Segment Start: Data supplied
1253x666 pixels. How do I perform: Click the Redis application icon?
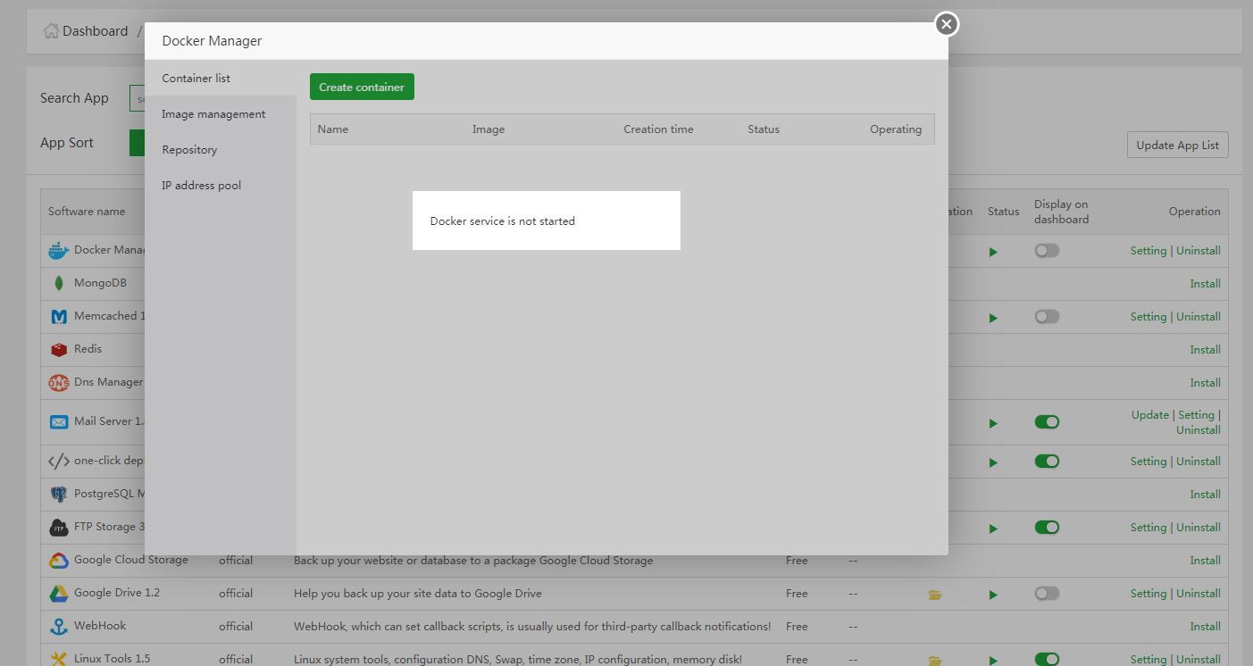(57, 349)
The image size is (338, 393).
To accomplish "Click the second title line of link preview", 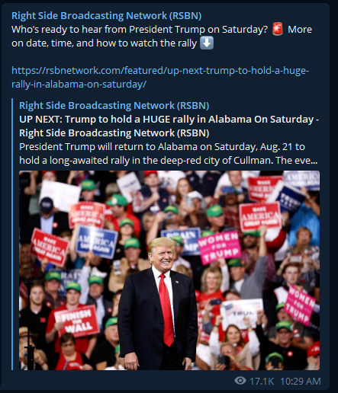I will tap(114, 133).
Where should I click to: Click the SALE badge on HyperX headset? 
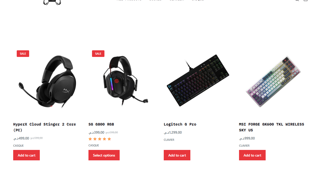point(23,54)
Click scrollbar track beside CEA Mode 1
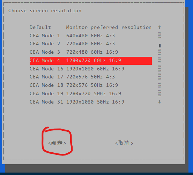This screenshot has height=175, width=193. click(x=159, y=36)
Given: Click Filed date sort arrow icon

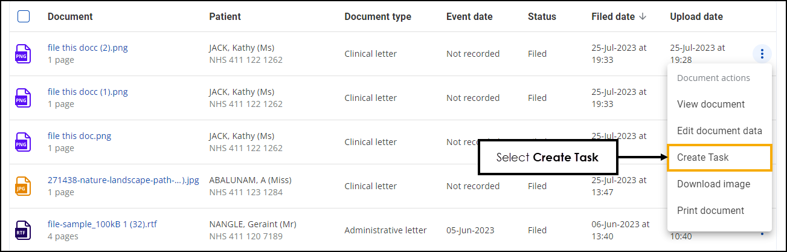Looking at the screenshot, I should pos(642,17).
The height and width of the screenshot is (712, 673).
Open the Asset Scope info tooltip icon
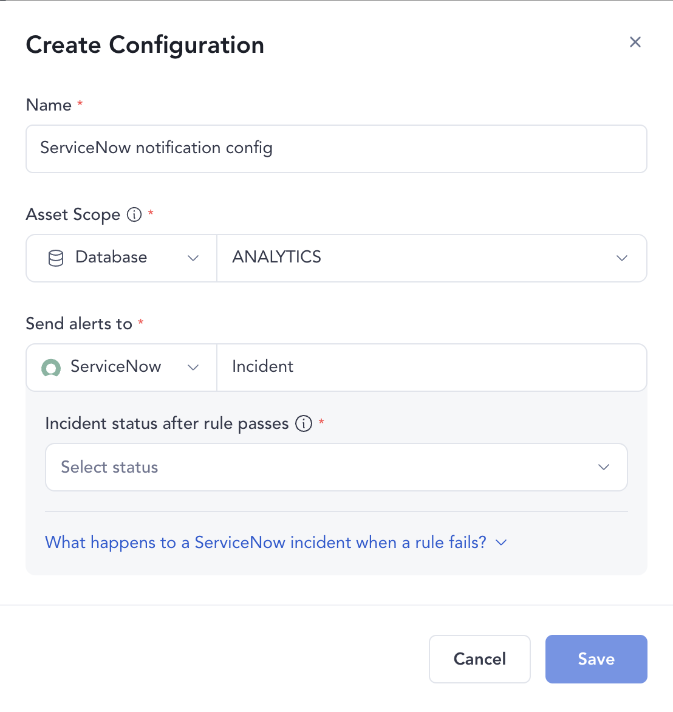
Segment End: Data supplied
Segment Start: Data supplied
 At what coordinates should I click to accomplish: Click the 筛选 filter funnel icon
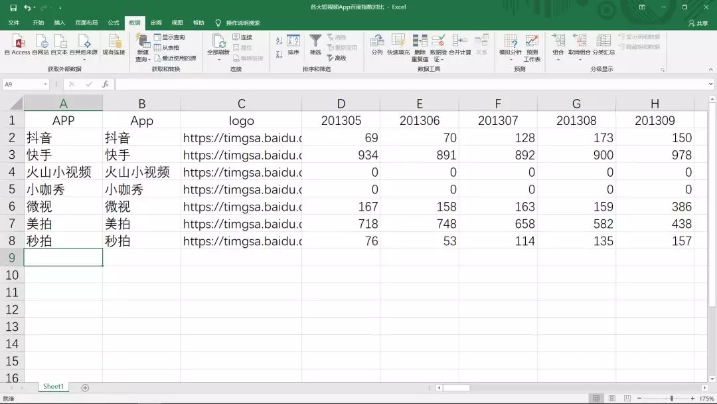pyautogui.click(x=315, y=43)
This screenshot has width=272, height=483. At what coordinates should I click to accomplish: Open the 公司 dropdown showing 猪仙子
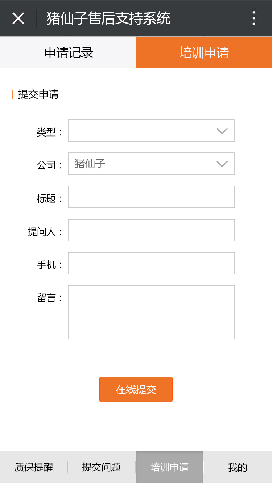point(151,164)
Segment End: Data supplied
Segment Start: Data supplied
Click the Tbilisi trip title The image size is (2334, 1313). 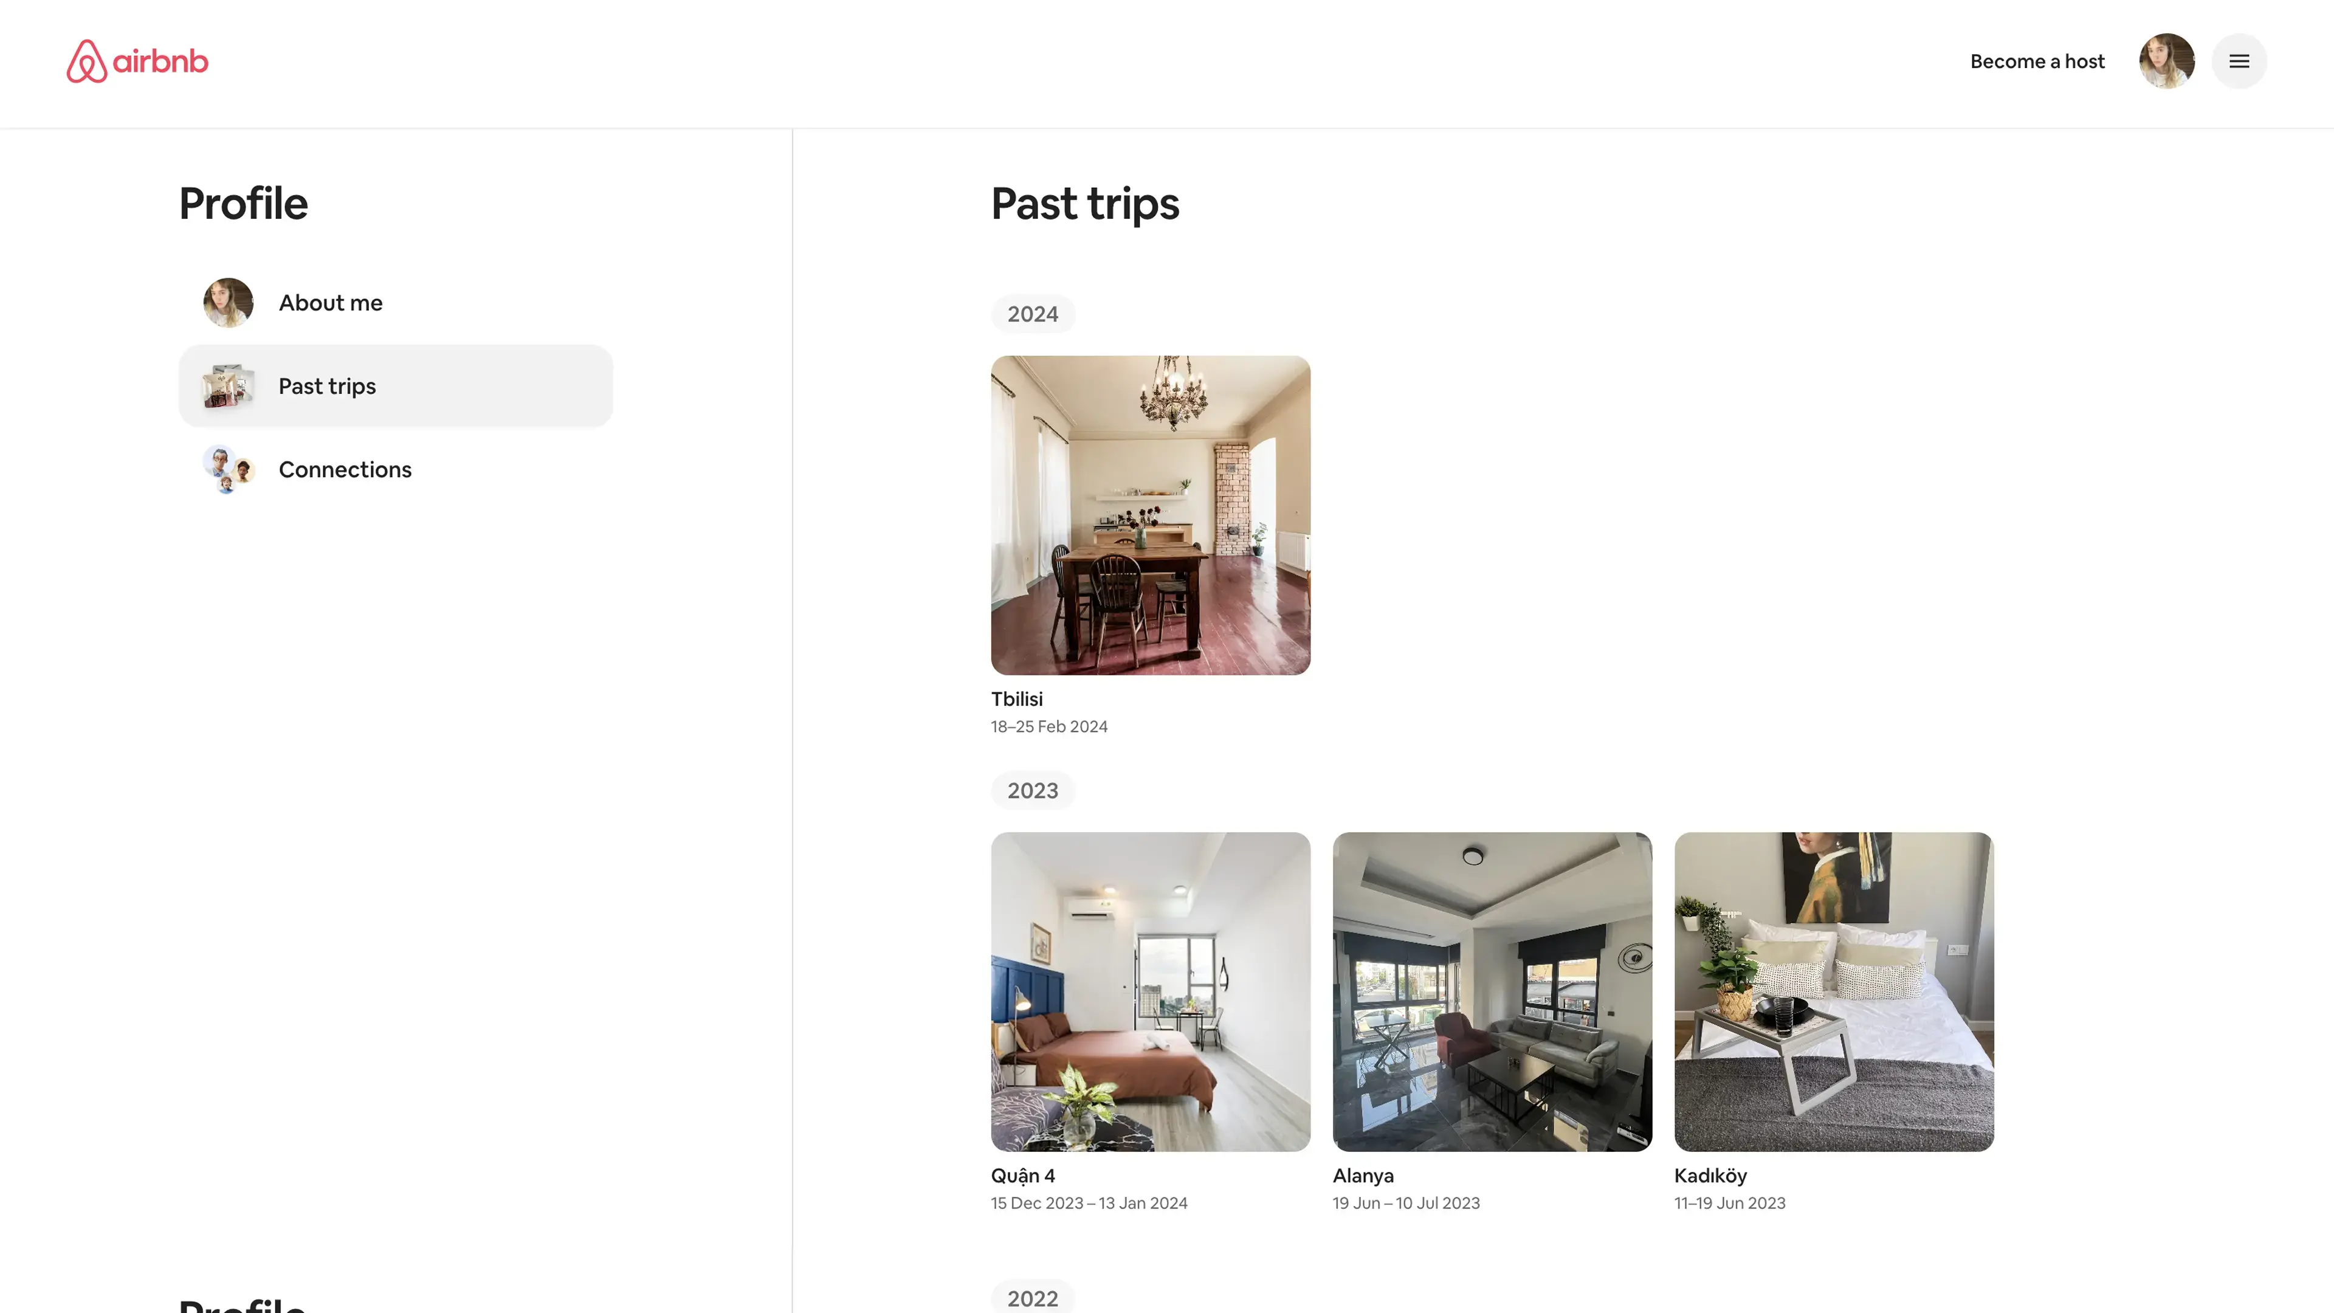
Segment End: Data supplied
Task - Repeat exactly the lines of the listing above, from the one with "The height and" down to the one with "Open the Asset Scope info tooltip icon"; both of those lines belong in the range.

Result of the task -
The height and width of the screenshot is (712, 673).
Open the Asset Scope info tooltip icon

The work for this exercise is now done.